HOW TO COMPLETE THIS TASK – The expected response is an exact repetition of every record, with images excluded.

+ + +

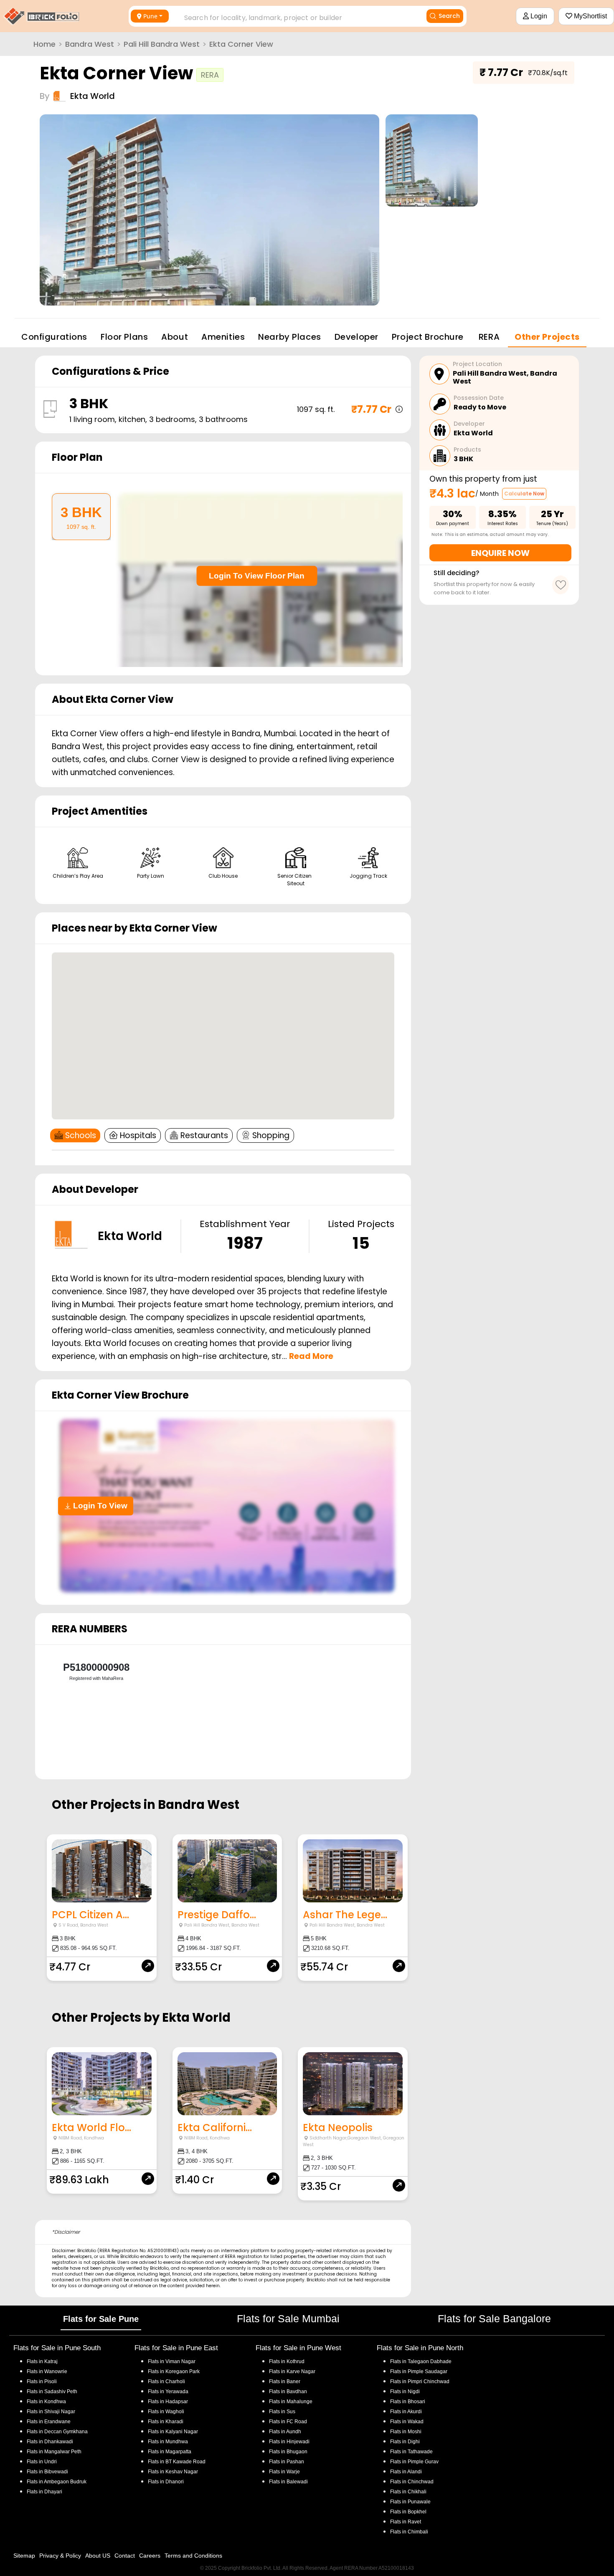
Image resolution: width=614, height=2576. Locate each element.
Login (538, 16)
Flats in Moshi (405, 2432)
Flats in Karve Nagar (292, 2371)
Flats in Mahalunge (290, 2401)
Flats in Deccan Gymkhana (57, 2432)
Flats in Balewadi (288, 2482)
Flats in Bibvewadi (47, 2472)
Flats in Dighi (405, 2442)
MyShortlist (589, 16)
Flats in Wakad (407, 2421)
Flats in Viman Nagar (171, 2361)
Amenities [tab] (223, 337)
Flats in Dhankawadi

+ + +

SOLUTION FOR THIS TASK –
Image resolution: width=614, height=2576. Locate each element.
Login (538, 16)
Flats in Moshi (405, 2432)
Flats in Karve Nagar (292, 2371)
Flats in Mahalunge (290, 2401)
Flats in Deccan Gymkhana (57, 2432)
Flats in Balewadi (288, 2482)
Flats in Bibvewadi (47, 2472)
Flats in Dighi (405, 2442)
MyShortlist (589, 16)
Flats in Wakad (407, 2421)
Flats in Viman Nagar (171, 2361)
Amenities [tab] (223, 337)
Flats in Dhankawadi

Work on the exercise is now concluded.